We went to Downtown Disney, the open shopping mall connected to the theme parks, with a movie theatre, stores, Disney stores, and ridiculous theme restaurants. We ate at The Rain Forest. The one where every half hour there’s a rain storm and the plastic gorillas and elephants move and make a lot of noise? They must have one in Nanuet by now.
You can imagine how delicious the food was.
It was here, in the Rainforest, where I discovered the most abundant (excepting rodents) American mammal: The humanoid cow.

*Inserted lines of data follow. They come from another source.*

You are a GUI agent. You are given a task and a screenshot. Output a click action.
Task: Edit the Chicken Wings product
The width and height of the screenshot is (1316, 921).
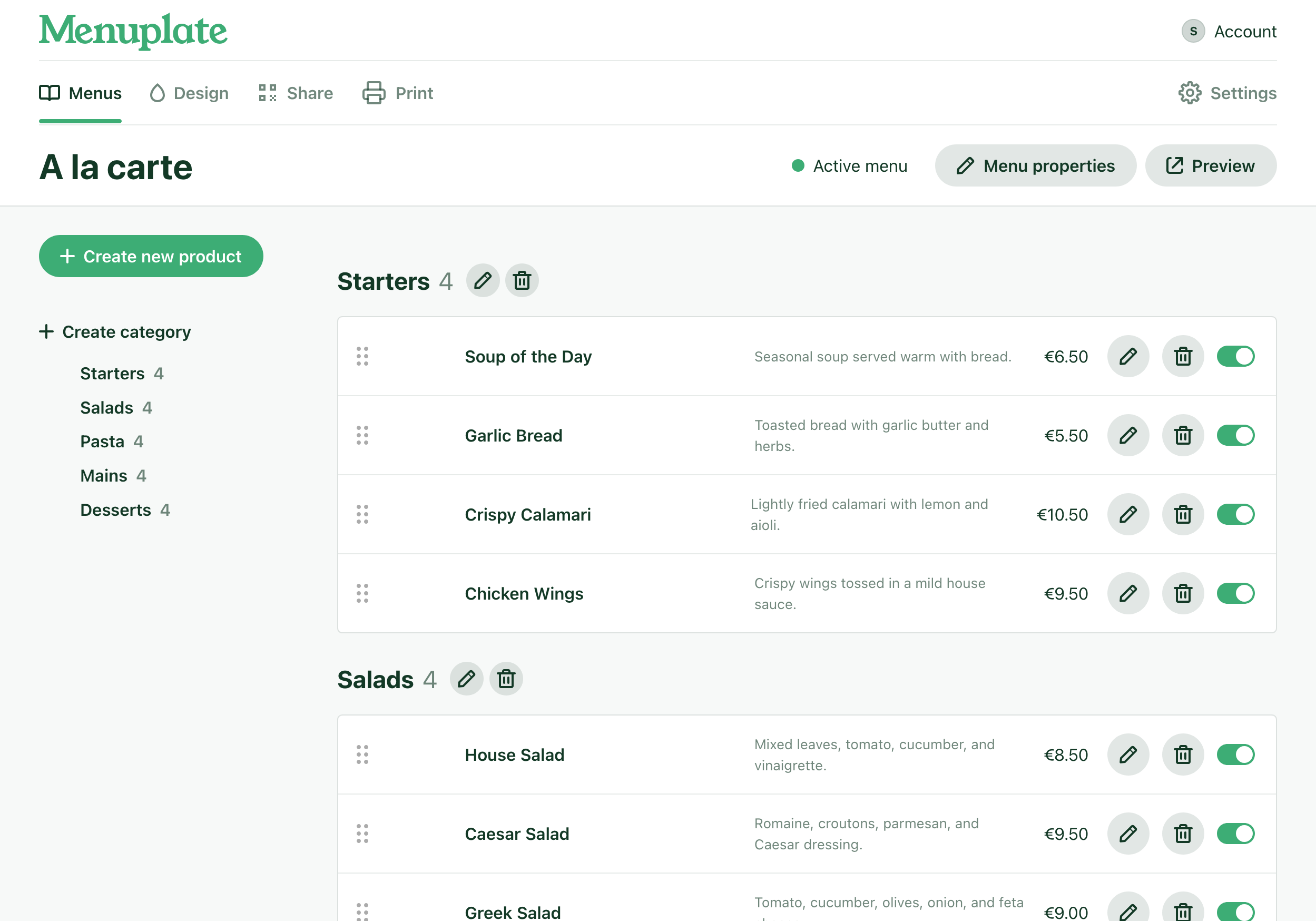click(x=1127, y=594)
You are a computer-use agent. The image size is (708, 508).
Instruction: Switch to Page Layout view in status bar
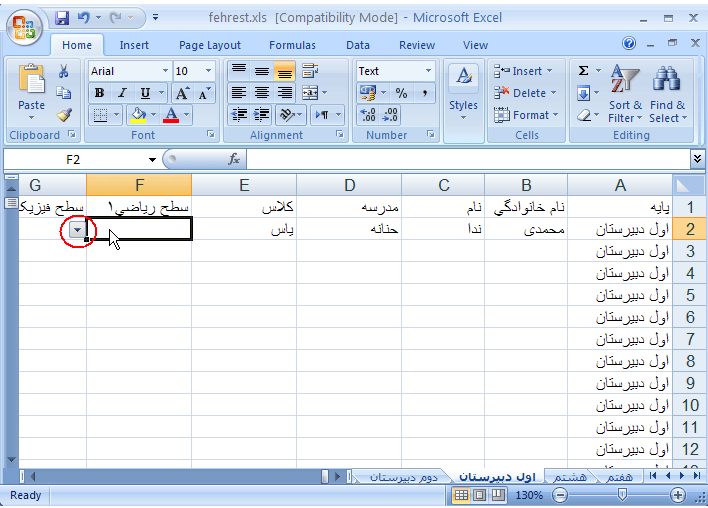(480, 495)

Now look, none of us are thin any longer. And ten, twenty, even thirty extra pounds on someone isn’t so awful. If you ever get cancer in that condition, you might get a few extra weeks of life. But these people, these people were all between sixty and a hundred pounds overweight. All those planes that flew in all these monsters from all across the land! It was like a horror movie.

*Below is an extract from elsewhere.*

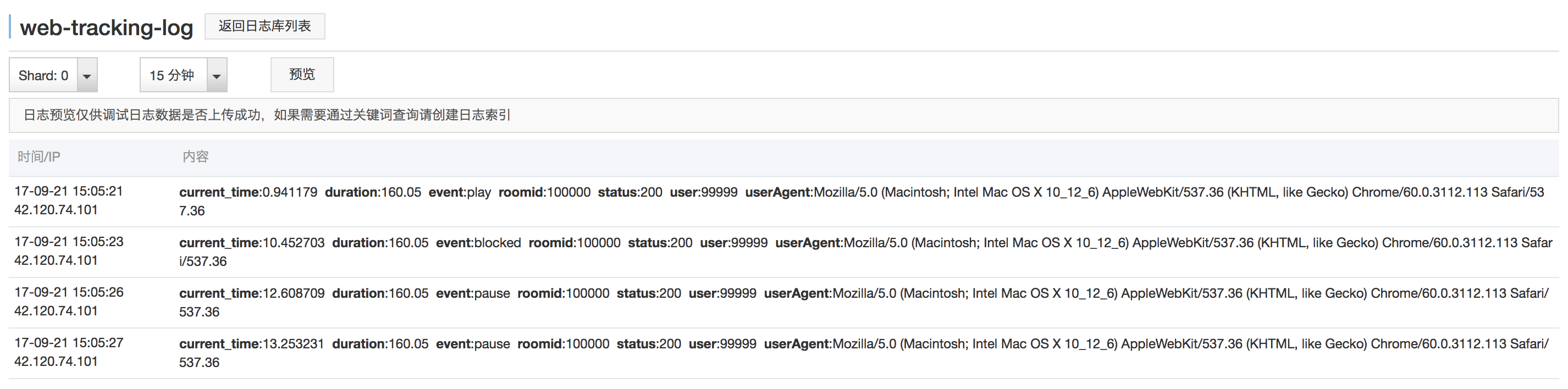Select the 15:05:23 timestamp log row
Screen dimensions: 1568x389
[x=68, y=242]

And there they were, gorging on huge plates of corporate food that all tasted like sugar and oil, in a plastic Rainforest, swallowing their disappointment for all the broken rides. Can you imagine spending your life savings to take your family to Anaheim and all you get to do is wait in line and then leave because the rides are all broken? And then the consolation prize is heaping mounds of imitation food?
Everyone was enormous. Those poor children! Drinking high fructose corn syrup out of plastic cups that actually flashed with electric rainbow strobe jewels.
After the ogita slather, we escaped from the jungle. Bardo had to go into the Disney store to use his discount to buy a present for a relative. Adam and I waited outside. We sat on a benchy-wall of a planted area and at our feet was a small, round vent about six inches in diameter. And rising up from the slits was the foulest smell of half treated sewage. We had to move over. Who manages the sewage treatment that it actually wafts up into the middle of the Disney food court? Goofy?
When we all piled into the tram and back to the parking structure, the cool looking escalator that we took down was broken, too, so the Disney visitors had to walk down a three story high, stopped escalator. I didn’t have the heart to tell them that the broken escalator was only the beginning.
Can you imagine being from some burb-o-America, slathering your enormous, mis-shapened body into a jet only to land in Anaheim where you will spend what little money you have on entrance fees to a theme park that is broken down and then eat terrible food that does nothing but make you sadder so you then have to work even harder at Walmart so you can save more money to take another dysfunctional, plastic vacation filled with corn syrup?
If Christ is Alive, why the hell isn't he doing something about all this?
God bless America? Raze it.
3 comments:
Jesus, Don! This is just a brilliant piece of writing. I mean the symbolism of the food court masking the cesspool underneath - too much! As if I weren't already depressed from coming back to America from England!
I feel fat!
ur fat, and im gonna kick ur fat ass!!!!!!!!